The current research was conducted using CNNs, a standard state of the art computer vision algorithm. Such algorithms have been reliably incorporated in multiple medical fields, such as ophthalmology,27 radiology,28 endocrinology,29 and others.30 The algorithms presented in this work, which are easily implemented and display promising performance, may carry widespread implications related to better DR prediction. For instance, given the knowledge that some patients are at very low risk of developing DR, screening may be able to be feasibly reduced according to individual risk levels, reducing strain placed on both patients and medical staff. Furthermore, in high-risk cases which have not yet manifested, patients may be forewarned of impending risk, increasing chances of mitigation and prevention through diabetes management.

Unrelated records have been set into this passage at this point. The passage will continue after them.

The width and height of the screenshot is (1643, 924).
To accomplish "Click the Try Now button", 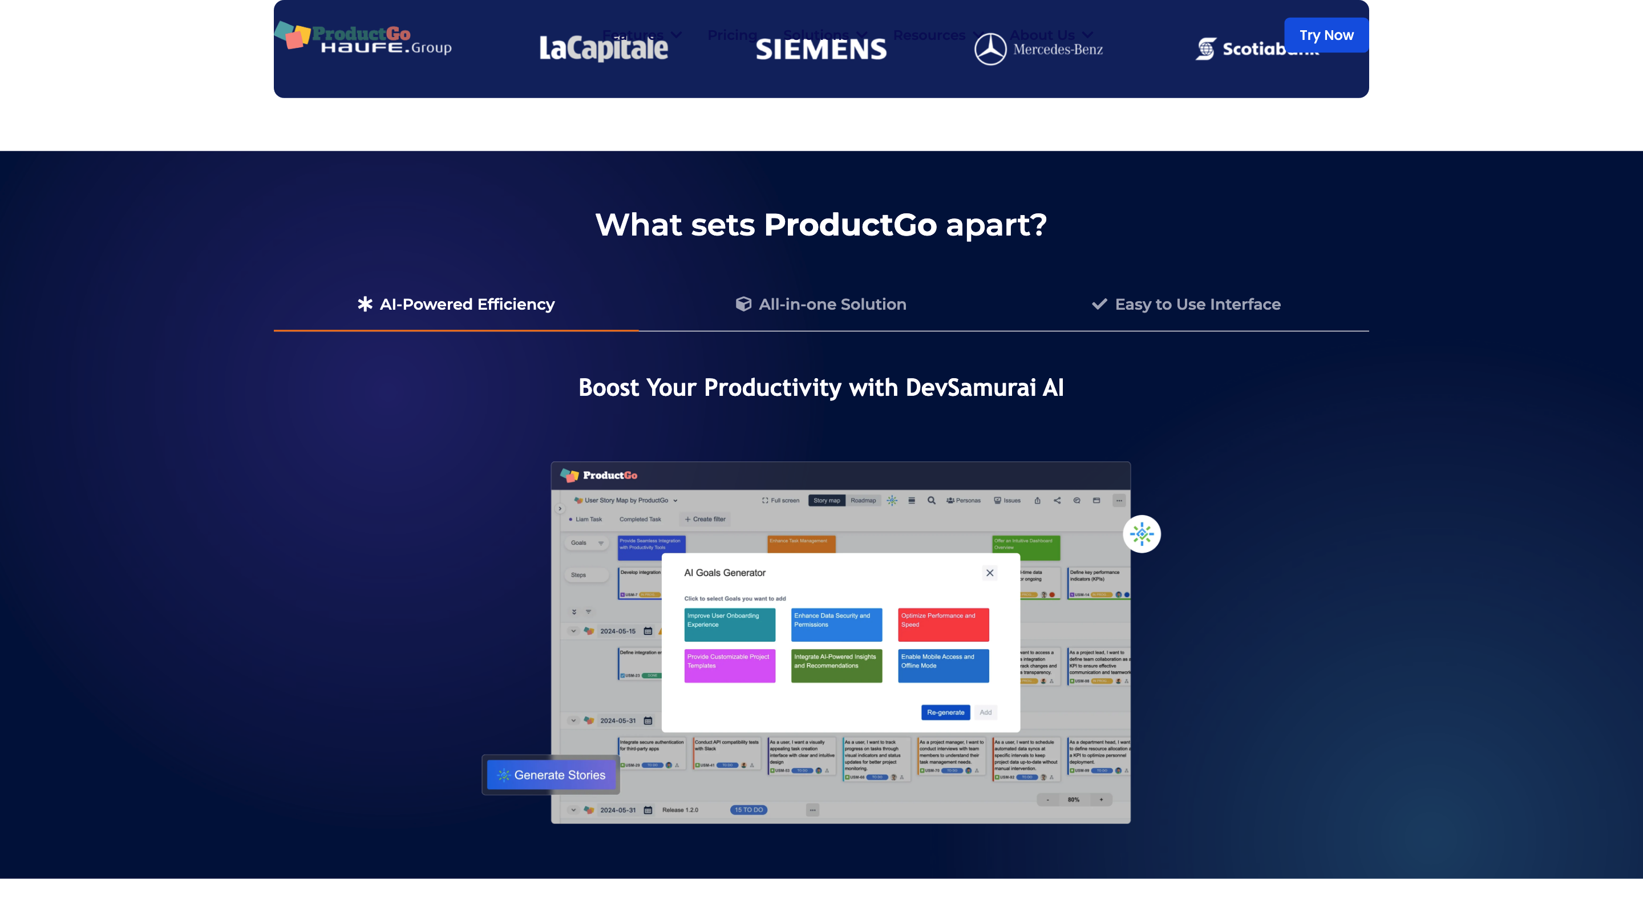I will (x=1326, y=35).
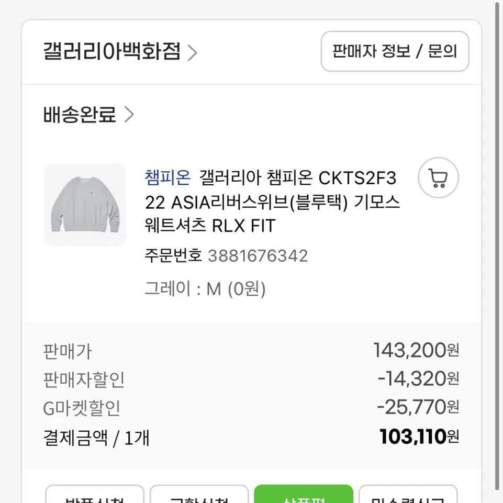Viewport: 503px width, 503px height.
Task: Open the CKTS2F322 ASIA리버스위브 product title
Action: pyautogui.click(x=272, y=202)
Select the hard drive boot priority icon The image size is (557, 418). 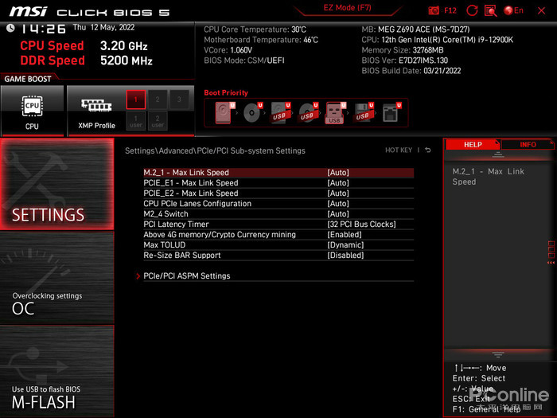[x=224, y=113]
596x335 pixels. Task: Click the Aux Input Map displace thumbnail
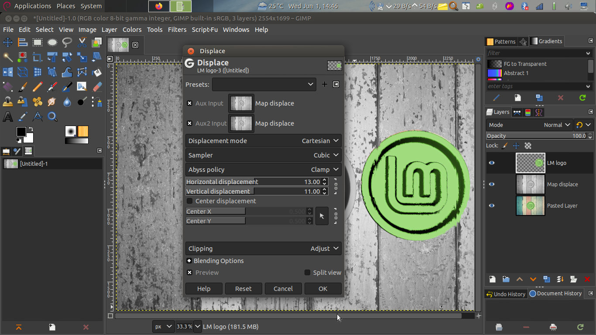(241, 103)
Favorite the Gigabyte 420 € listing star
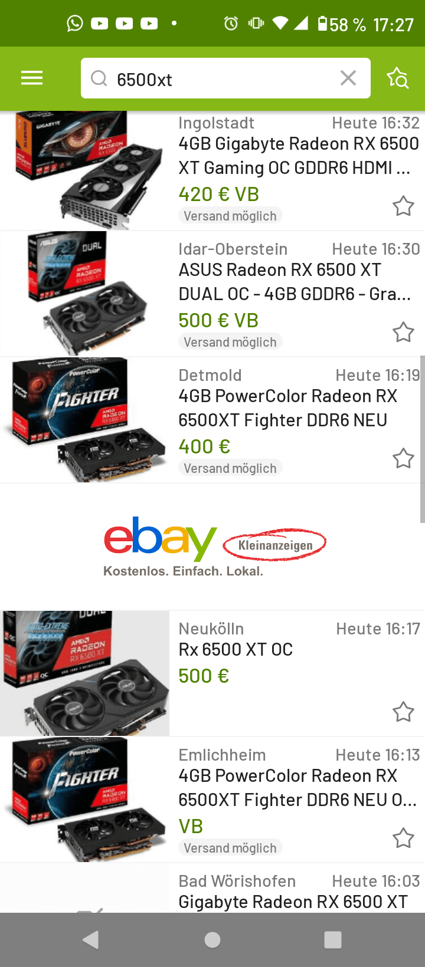The width and height of the screenshot is (425, 967). point(404,206)
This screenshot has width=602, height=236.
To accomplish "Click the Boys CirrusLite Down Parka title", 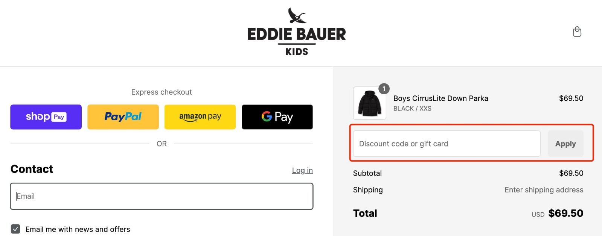I will point(441,98).
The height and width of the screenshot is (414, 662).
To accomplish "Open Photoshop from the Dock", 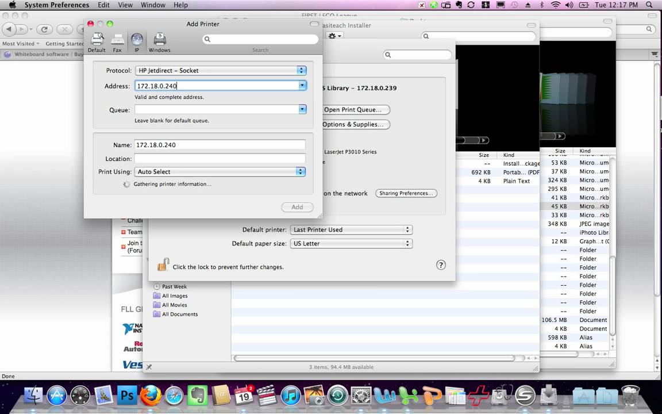I will 126,396.
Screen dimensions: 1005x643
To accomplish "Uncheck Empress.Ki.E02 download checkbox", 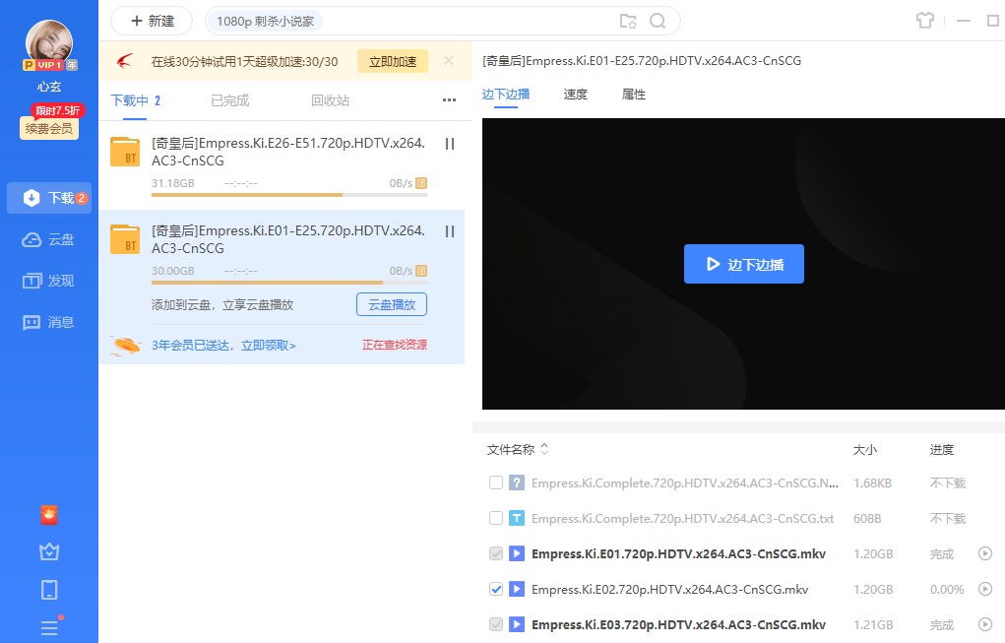I will pos(496,589).
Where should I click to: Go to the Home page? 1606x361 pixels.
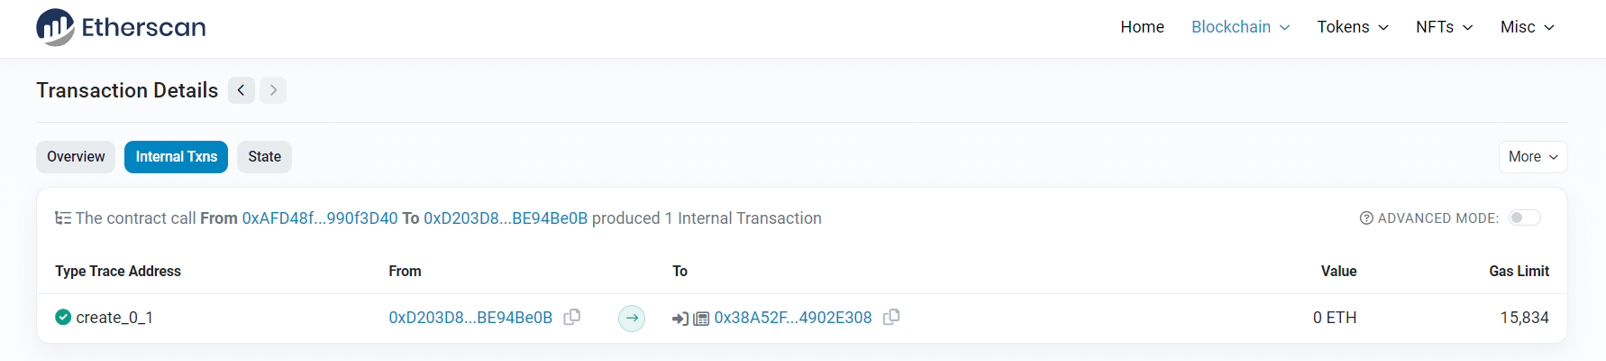pyautogui.click(x=1142, y=27)
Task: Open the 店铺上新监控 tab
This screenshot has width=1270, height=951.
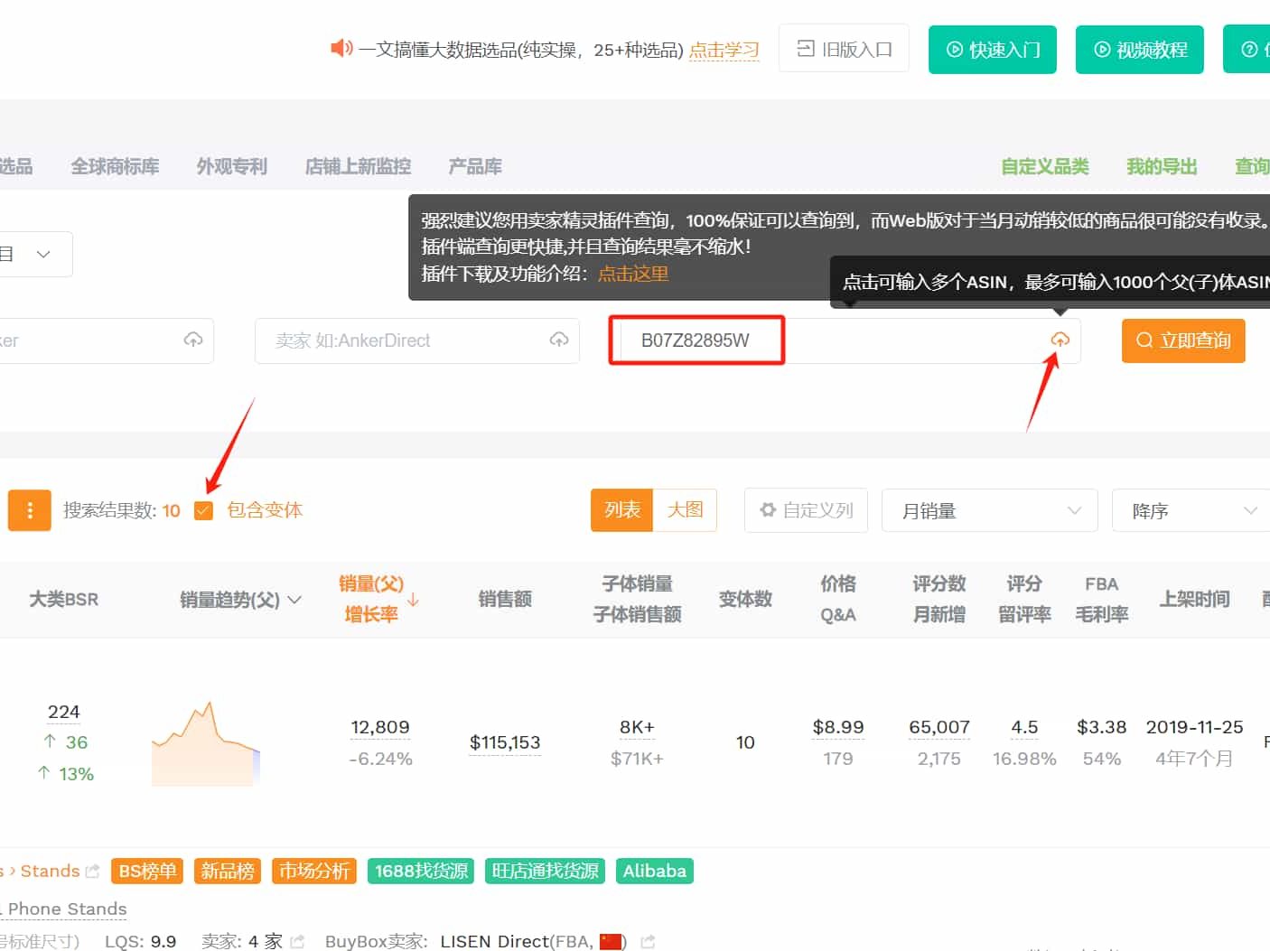Action: [358, 166]
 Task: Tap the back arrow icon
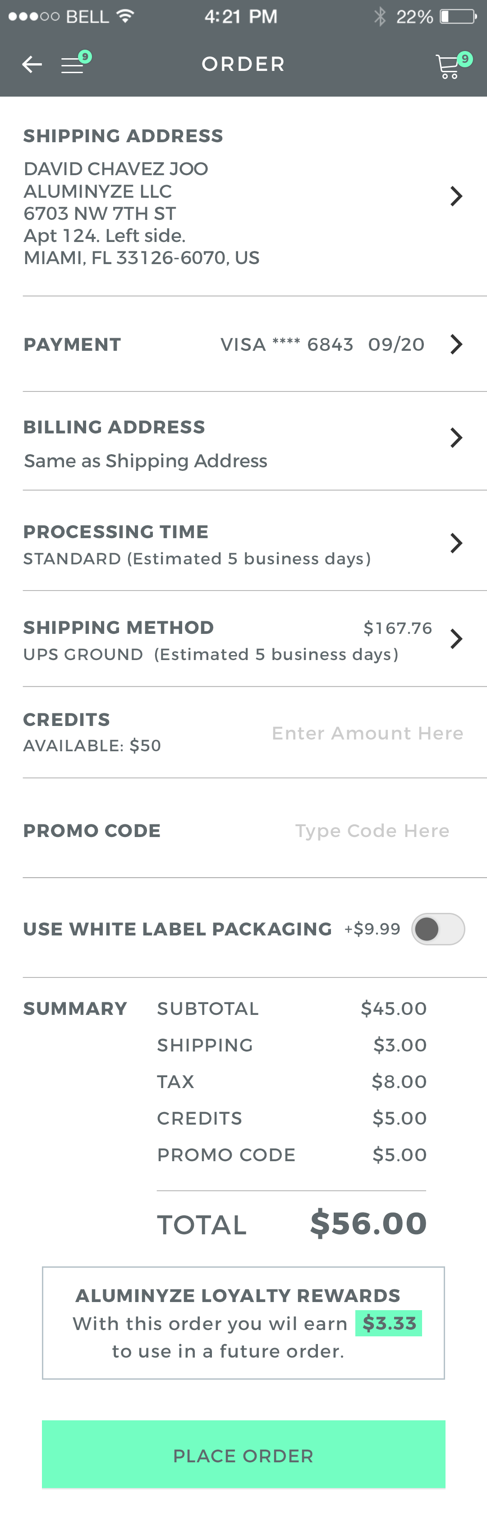tap(32, 64)

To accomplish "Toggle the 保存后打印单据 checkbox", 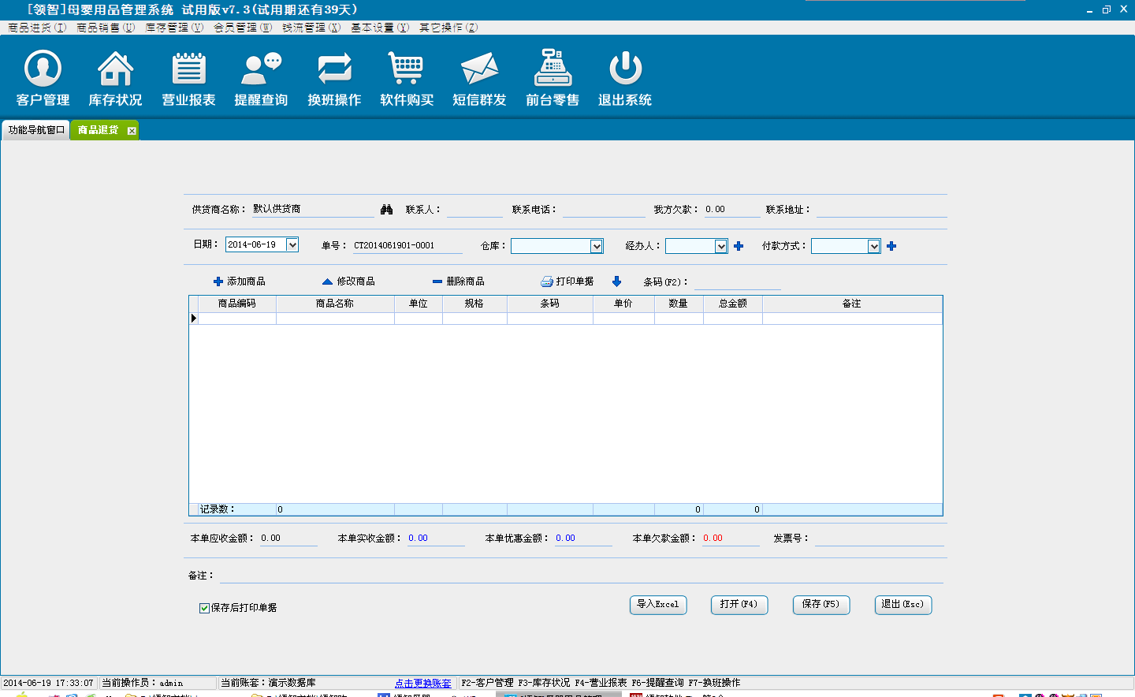I will point(204,608).
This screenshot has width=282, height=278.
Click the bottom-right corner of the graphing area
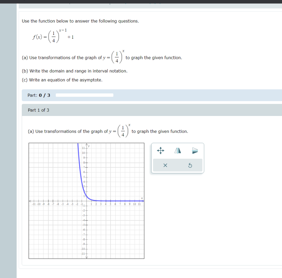[x=144, y=258]

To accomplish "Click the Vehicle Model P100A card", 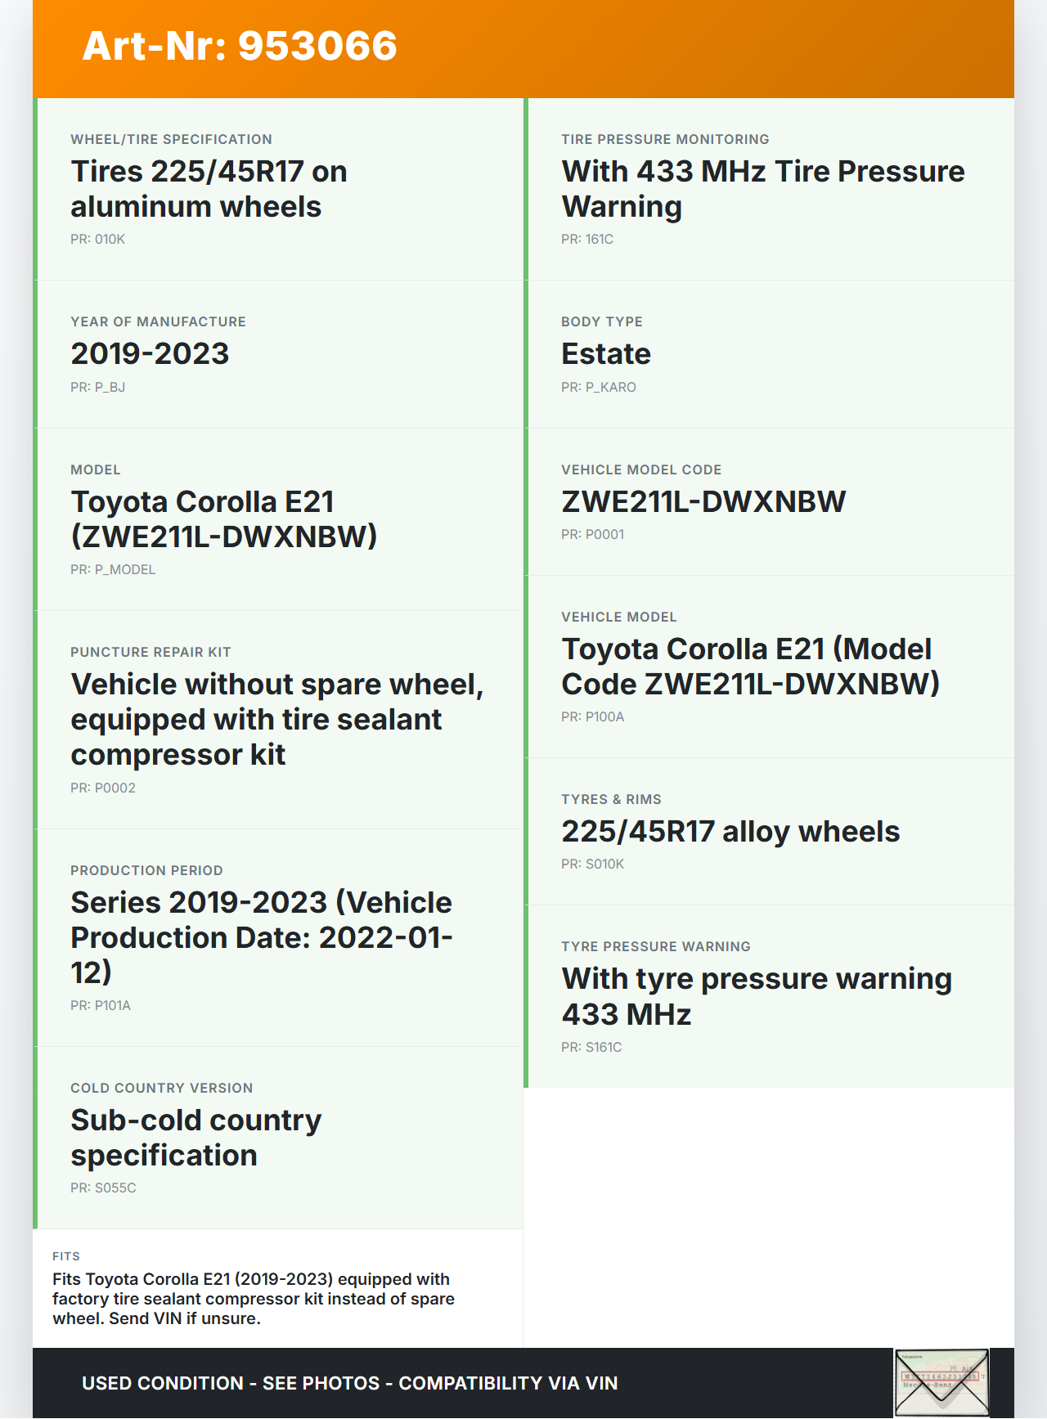I will click(770, 667).
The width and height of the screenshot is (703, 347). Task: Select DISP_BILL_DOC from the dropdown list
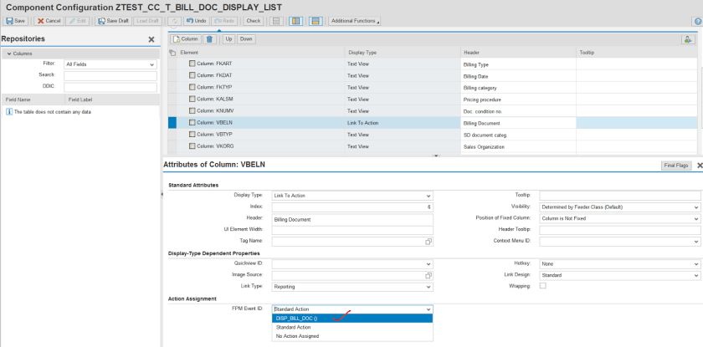[296, 318]

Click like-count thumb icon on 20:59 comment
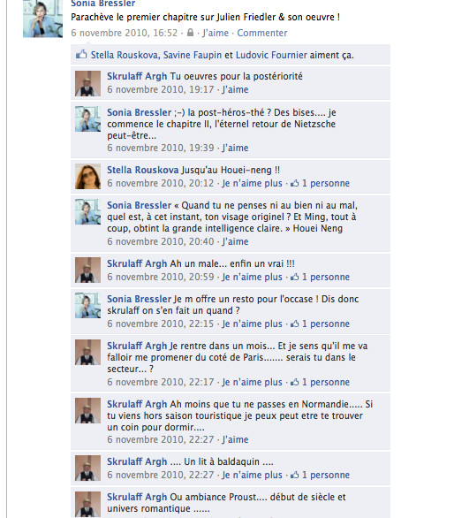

Bora et al previously demonstrated the ability to predict the development of DR within 2 years.21 The current research is able to predict development within over 3, which may have practical and clinical implications. Due to clinical guidelines recommending routine patient check-ups every 1 to 2 years, the increase in predictive time may decrease the number of screenings required for patients, affording longer periods of time between necessary check-ups.

A lack of patient education regarding the risks of diabetes, and DR specifically, has been cited as a contributing factor in patient non-compliance.8 Furthermore, patients may not attend screenings due to belief that they do not require retinal examinations or treatment as their vision is too good, or their diabetes is too mild to be relevant. The ability to concretely discuss personal risk levels with the patient may do much to mitigate these beliefs, contributing to higher compliance. Improved patient compliance in terms of DR may also improve compliance in terms of general diabetes management, bettering patient outcomes across the board.

One limitation of the current research is that the transition odds are observatory, rather than experimental. As such, there is the possibility of an understatement of risk, given that blinded people likely did not continue to return for check-ups. Odds of regression may similarly be overstated, as regression factors are unknown and regression may have been caused by surgical or medical intervention.

Recommendations for future research include studies on how to incorporate the model into usual diabetes standards of care, in order to better mitigate and prevent DR. As the model’s score was not strongly correlated to risk factor score, there may be added value in including metadata on levels of previously recognised risk factors among patients in order to improve predictive value, as demonstrated in previous studies.21 Additionally, there is great value in examining whether use of this algorithm does, in fact, improve patient compliance. This model may also contribute to future research of DR risk factors and prevention, as at-risk patients with previously unknown risk factors may become recognisable, allowing for a more holistic understanding of contributing influences, both biological and behavioural.